16. 謎の名無しさん(>>15への返信)
普通の質問だと思うけどな。工場の前に車があると思って来たのに無かった、だから聞いた、それだけの話では。返ってきた答えが「兄が乗っていった」なら、その場ですることは何も無くなるから黙って出ていく。10歳の行動として何もおかしくない。
17. 謎の名無しさん(>>15への返信)
うちの夫が子どもの頃、義母が閉口していたのがまさにこれ。何にでも質問するの。なんで、なんで、なんでって。あの年頃の子が思いつきで聞きに来るのに理由なんて要らない。後から振り返るから意味ありげに見えるだけだと思う。
18. 謎の名無しさん
旅の一団に彼を連れて行く利点が何かある?口が一つ増えるだけだし、余計な注目まで付いてくる。それより気になるのは地理のほう。近くに川か湖はあったのかな。あと、そもそも彼はどこかへ行きたくて車のことを聞いたんじゃないの。行きたかった場所が分かれば、話は一気に別の方向に進むと思うんだけど。
19. 謎の名無しさん
ウィジャ盤が犯人を教えてくれたって?じゃあ解決だな。あとは盤に住所を聞けばいい。
20. 謎の名無しさん
皮肉を言いたくなるのは分かるけど、1933年ならそこまで突飛な行動でもない。当時のウィジャ盤は居間に普通に置いてある遊び道具で、大人が真顔で使っていた。それより、近所の主婦が持ってきた「お告げ」を家族がそのまま信じて、息子たちを何百キロも先へ送り出したという事実のほうが重い。制度が助けにならないと感じたとき、人は残っている手段を全部使う。
21. 謎の名無しさん(>>20への返信)
母親が占い師や霊能者を訪ね歩いて、そのたびに「もうすぐ見つかりますよ」と言われ続けたという部分が一番きつい。あれは希望じゃなくて、希望の形をした足踏みだよ。「もうすぐ」と言われ続ければ、諦めることも、区切りをつけることもできなくなる。彼女は78歳で亡くなるまで、その「もうすぐ」を持ったままだった。
22. 謎の名無しさん
市長が出した100ドルの懸賞金、今の価値に直すとだいたい2,568ドル。
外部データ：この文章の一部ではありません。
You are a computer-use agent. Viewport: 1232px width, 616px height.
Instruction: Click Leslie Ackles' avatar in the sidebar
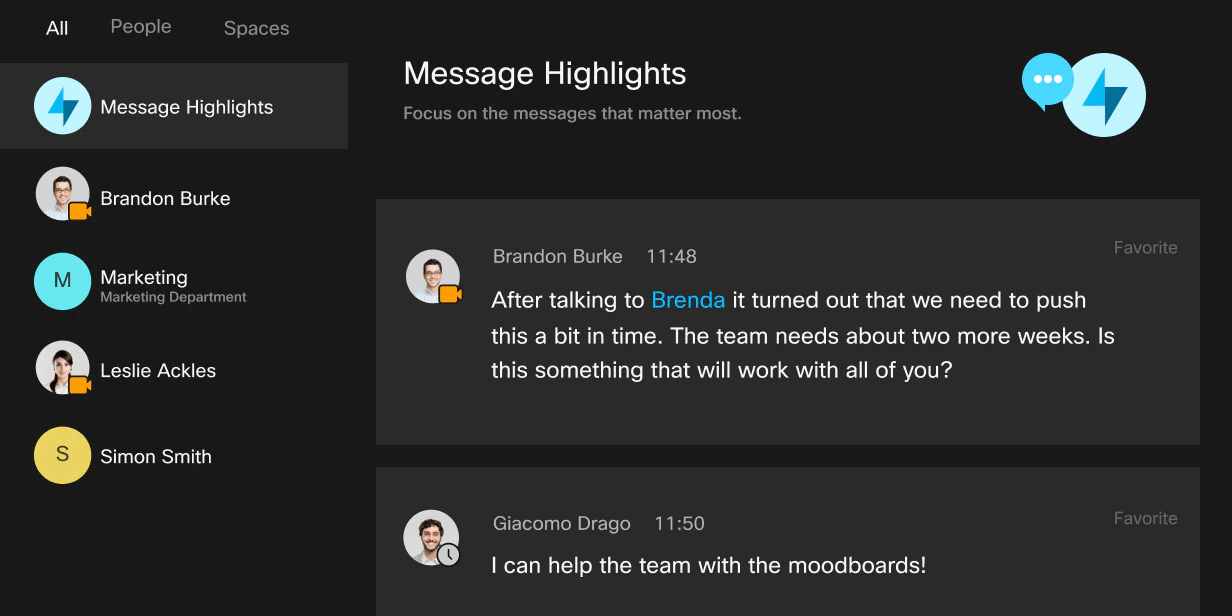pos(62,367)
人口の少ない町の当時の懸賞としては、それなりに本気の金額だと思う。
23. 謎の名無しさん(>>22への返信)
大恐慌の底で、しかも工場労働者の月収に近い額を出したわけだから、町としては相当の覚悟だったはず。それでも使える情報が一つも出てこなかったというのが、この事件の一番不気味なところだと思う。金が動けば人は喋る。喋る材料すら無かったということだ。
24. 謎の名無しさん
アイオワに生まれてからずっと住んでるけど、ウォルターのことは一度も聞いたことがなかった。州内でこれだけ古い未解決の失踪があると知って驚いてる。悲しい話だけど、丁寧にまとめてくれてありがとう。
25. 謎の名無しさん
どのデータベースにも載っていない事件を掘り起こして、NamUsへの登録を進めているというのが本当に良い。登録して損をする人は誰もいないし、名前が公的な記録に残るだけで、いつか誰かが照合できる可能性が生まれる。
26. 謎の名無しさん
一番説明がつかないのは、真っ昼間の繁華街で消えたのに目撃者が一人も出ていないことだと思う。工場から自宅までの道はいつも父親と歩いていたくらいだから短いはずなのに、誰も彼が歩いていく姿すら見ていない。連れ去りにせよ事故にせよ、あまりに静かすぎる。
27. 謎の名無しさん(>>26への返信)
1933年8月の平日昼前の小さな町を想像すると、意外と人通りは無いかもしれない。男は工場か畑、女性は家の中、子どもは夏休みで散っている。しかも当時は子どもが一人で歩いていても誰も気に留めなかった。今なら防犯カメラ1台で終わる話が、当時は「たまたまそこを見ていた人」頼みだった。
28. 謎の名無しさん
この事件はリンドバーグ家の赤ん坊が誘拐された翌年で、全米が子どもの誘拐という言葉に過敏になっていた時期でもある。旅の一団と子どもの組み合わせを見かけたら、通報したくなる人はいくらでもいたはず。善意の通報が、結果的に捜索を3つの州へばらまいてしまった。
29. 謎の名無しさん
90年前の捜査でできたことを考えると絶望的な気持ちになる。全国的な行方不明者のデータベースも無ければ、写真を各地へ送る手段も限られていた。捜索の武器は、人の記憶と足と、新聞に載った服装の描写だけ。この条件で見つからなかったのを怠慢とは言えないと思う。
30. 謎の名無しさん(>>29への返信)
だからこそ、今になって登録が進められているのが意味を持つ。正式に記録されればアイオワ州で最も古い未解決の行方不明事件になるという。家族は全員、答えを知らないまま亡くなった。2001年に兄の孫娘が助けを求めて書き込んだときも、返事は一つも来なかった。今度は名前が公的な場所に残る。それだけでも、誰にも見つけてもらえないまま消えるのとは違う。
未解決の謎
ウォルター・ロビンソンの事件で確かなことは、驚くほど少ない。父と交わした一言、工場を出た時刻、そして彼が二度と現れなかったという事実。それ以外はすべて、後から積み上げられた解釈の層である。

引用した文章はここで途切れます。